Beberapa organofosfat dapat menyebabkan penundaan gejala tertunda mulai 1 sampai 4 minggu setelah eksposur akut. Dalam kasus tersebut, dapat muncul gejala mati rasa, kesemutan, kelemahan dan kram pada tungkai bawah dan berkembang menuju hilangnya koordinasi dan kelumpuhan. Perkembangan dapat terjadi selama bulanan atau tahunan, tetapi beberapa gangguan residual akan tetap ada.
E.3. Studi Toksisitas





E.3.1. Tokisitas Akut

·         Oral
LD50 (a.i; mg/kg bb): 14 - 20 pada spesies uji yang berbeda.
LD50 adalah 17-18 mg/kg bb untuk tikus jantan dan 20 mg/kg bb untuk tikus betina.
·         Dermal
LD50 (a.i.; mg/kg bw): 112 - 250 pada spesies uji berbeda.
LD50 untuk tikus jantan 126 mg/kg, 112 mg/kg untuk tikus betina, dan 354 mg/kg untuk kelinci.
·         Inhalasi
LC50 (a.i.; mg/m3 eksposur-udara dalam 4 jam) 80 atau 0,8 mg/l udara.
·         Iritasi
Monocrotophos teknis tidak menimbulkan iritasi pada kulit atau mata. Iritasi yang terjadi mungkin karena bahan pelarut organik yang terdapat dalam formulasi.
E.3.2. Efek Kronis
Monocrotophos terbukti dapat menyebabkan neuropati tertunda. Sebuah studi yang dilakukan di Mesir pada petani pengguna organofosfat (termasuk monocrotophos) menemukan bahwa 50% dari pekerja menunjukkan tanda-tanda efek neurologis, seperti hilangnya sensori dan turunnya atau hilangnya refleks pada pergelangan kaki atau lutut.

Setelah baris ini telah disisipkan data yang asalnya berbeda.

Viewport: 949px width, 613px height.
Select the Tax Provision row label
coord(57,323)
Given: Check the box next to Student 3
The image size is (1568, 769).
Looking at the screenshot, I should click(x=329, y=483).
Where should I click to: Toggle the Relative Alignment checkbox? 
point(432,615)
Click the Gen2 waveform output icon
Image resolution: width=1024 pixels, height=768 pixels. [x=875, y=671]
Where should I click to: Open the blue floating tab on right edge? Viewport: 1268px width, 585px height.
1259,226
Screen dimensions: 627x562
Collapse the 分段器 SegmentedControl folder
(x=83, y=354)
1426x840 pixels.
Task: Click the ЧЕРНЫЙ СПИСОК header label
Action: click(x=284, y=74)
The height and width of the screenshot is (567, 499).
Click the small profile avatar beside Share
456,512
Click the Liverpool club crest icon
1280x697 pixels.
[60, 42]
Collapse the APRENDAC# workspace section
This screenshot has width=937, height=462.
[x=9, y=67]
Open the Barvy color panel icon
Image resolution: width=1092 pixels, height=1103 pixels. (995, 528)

E.3.3. Eksposur Jangka Pendek
Dosis 10 dan 100 mg/kg bb (dermal selama 4 minggu) menyebabkan tanda-tanda keracunan dan hambatan yang signifikan pada kegiatan kolinesterase.
Dosis NOAEL (no observed adverse effect level, level yang tidak menimbulkan efek samping) adalah 1 mg/kg bb.
Pada tikus, perilaku toleransi terhadap monocrotophos diamati dalam waktu 16 hari dengan dosis oral berulang sampai 6 mg/kg bb per hari.
E.3.4. Acute Reference Dose (ARfD)
Tidak ada penghambatan aktivitas kolinesterase eritrosit atau tanda-tanda toksisitas lainnya terlihat pada sukarelawan yang dikenai dosis tunggal monocrotophos melalui oral sampai dengan dosis 0,0059 mg/kg bb selama 28-hari.
Berdasarkan NOAEL (0,0059 mg/kg bb per hari) dan dengan faktor keamanan 10 kali lipat, dosis referensi akut (ARfD) untuk monocrotophos di Australia ditetapkan pada 0,0006 mg/kg bb.
E.3.5. Acceptable Daily Intake (ADI)
Aktivitas kolinesterase plasma secara signifikan menurun pada dosis yang lebih tinggi tetapi tidak pada dosis rendah (0,0036 mg/kg bb/hari).
Berdasarkan NOAEL (0,0036 mg/kg bb per hari) dan dengan faktor keamanan 10 kali lipat, asupan harian yang dapat diterima (ADI) untuk monocrotophos di Australia ditetapkan 0,0003 mg/kg bb per hari.
E.3.6. Eksposur Jangka Panjang
Dalam studi tahun dua pada tikus dengan konsentrasi diet 0,01 -10 ppm NOAEL setara dengan 0,005 mg/kg bb per hari.
E.3.7. Efek pada reproduksi dan Teratogenik
Tikus yang diberikan monocrotophos 2 mg/kg per hari menghasilkan janin berukuran lebih pendek dari rata-rata panjang dan berat normalnya. Dosis ini jauh lebih tinggi dari dosis yang diharapkan umtuk aplikasi normalnya.
Studi teratogenisitas pada kelinci menunjukkan bahwa monocrotophos tidak menimbulkan efek teratogenik pada dosis sampai 6 mg/kg bb/hari.
E.3.8. Karsinogenik
Dosis monocrotophos 0,45 mg/kg per hari (dosis tertinggi yang diuji), tidak menimbulkan efek karsinogenik pada tikus.
Belum ditemukan adanya luka karsinogenik signifikan yang teramati pada tikus yang terkena monocrotophos aerosol dengan konsentrasi 97-308 mg/m3 selama satu jam.
E.3.9. Mutagenik
Studi in vitro menunjukkan adanya efek mutagenik lemah. Pada studi in vivo kebanyakan hasilnya negatif.
Sumber: FAO (2011); American Bird Conservancy (2010); Kegley et al (2010); Rotterdam Convention (2005); Heath Council of the Netherlands (2003); PAN-UK (1997); EXTOXNET (1995).